目的:探讨FHIT和突变型P53在非小细胞肺癌(NSCLC)中表达的相关性以及两者潜在的相互作用. 方法: 采用免疫组化PicTureTM通用型二步法,检测FHIT和突变型P53蛋白在63例NSCLC和12例肺良性病变组织中的表达. 结果: NSCLC组织FHIT阳性率(42.9%)低于肺良性病变组织(75.0%);FHIT表达与病理分级(r=0.358, P＜0.05), TNM分期(r=0.314, P＜0.05)及淋巴结转移(r=0.380, P＜0.05)相关. 突变型P53在NSCLC组织中阳性率(52.4%)高于正常肺组织(8.3%);突变型P53表达与TNM分期(r=0.391, P＜0.05)及淋巴结转移(r=0.250, P＜0.05)相关,与病理分级无关联性. FHIT与突变型P53蛋白在63例NSCLC中表达相关(r=0.258, P＜0.05). 结论: P53突变和FHIT表达下调对NSCLC发生、发展均可能起重要作用, 在其病变过程中可能同时存在两条途径, 并可能相互交叉.

Correlation and potential interaction between FHIT and mutant P53 expression in non-small cell lung cancer

AIM: To investigate the correlation and potential interaction between FHIT and mutant P53 expression in non-small cell lung cancer (NSCLC).
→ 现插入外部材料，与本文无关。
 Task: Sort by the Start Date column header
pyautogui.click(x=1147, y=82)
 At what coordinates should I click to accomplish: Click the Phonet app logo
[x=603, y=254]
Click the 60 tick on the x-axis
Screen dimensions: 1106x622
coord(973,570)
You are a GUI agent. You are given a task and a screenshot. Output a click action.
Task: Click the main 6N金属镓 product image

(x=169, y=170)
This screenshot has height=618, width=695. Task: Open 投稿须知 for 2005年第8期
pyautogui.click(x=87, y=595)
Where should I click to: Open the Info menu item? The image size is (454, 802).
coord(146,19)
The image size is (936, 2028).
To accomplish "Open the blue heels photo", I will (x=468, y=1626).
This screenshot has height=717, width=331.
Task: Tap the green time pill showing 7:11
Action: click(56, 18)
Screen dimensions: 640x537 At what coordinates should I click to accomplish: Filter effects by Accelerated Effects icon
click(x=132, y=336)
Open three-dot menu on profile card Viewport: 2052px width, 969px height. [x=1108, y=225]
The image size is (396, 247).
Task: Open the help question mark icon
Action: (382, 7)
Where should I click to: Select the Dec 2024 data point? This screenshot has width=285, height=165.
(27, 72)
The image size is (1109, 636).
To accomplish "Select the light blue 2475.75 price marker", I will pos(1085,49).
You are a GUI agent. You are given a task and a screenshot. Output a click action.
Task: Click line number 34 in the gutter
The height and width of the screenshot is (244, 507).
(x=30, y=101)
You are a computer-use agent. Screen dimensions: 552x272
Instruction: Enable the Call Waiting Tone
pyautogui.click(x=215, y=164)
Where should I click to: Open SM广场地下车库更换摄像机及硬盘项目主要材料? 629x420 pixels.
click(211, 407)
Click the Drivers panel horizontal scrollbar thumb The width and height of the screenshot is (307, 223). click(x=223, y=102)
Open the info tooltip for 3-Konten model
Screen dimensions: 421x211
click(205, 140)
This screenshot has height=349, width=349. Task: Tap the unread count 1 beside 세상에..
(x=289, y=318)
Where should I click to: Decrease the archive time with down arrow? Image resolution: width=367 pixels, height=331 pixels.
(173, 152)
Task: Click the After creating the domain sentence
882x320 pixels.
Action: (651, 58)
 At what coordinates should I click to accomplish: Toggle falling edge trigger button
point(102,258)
METHODS: The expressions of FHIT and mutant P53 in 63 specimens of NSCLC and 12 cases of benign lung lesion tissues (as controls) were examined by immunohistochemical technique. RESULTS: The positive rate of FHIT in NSCLC (42.9%) was significantly lower than that in the controls (75.0%); the expression of FHIT was significantly correlated with pathological grade (r=0.358, P<0.05), TNM stage (r=0.314, P<0.05) and lymph node metastasis (r=0.380, P<0.05). The positive rate of mutant P53 in NSCLC (52.4%) was significantly higher than that in the controls (8.3%); the expression of mutant P53 was significantly related to TNM stage (r=0.391, P<0.05) and lymph node metastasis (r=0.250, P<0.05), but not to pathological grade. The expressions of FHIT and mutant P53 in NSCLC were significantly correlated (r=0.258, P<0.05). CONCLUSION: The down-regulation of FHIT and mutant P53 possibly play important roles in the development of NSCLC.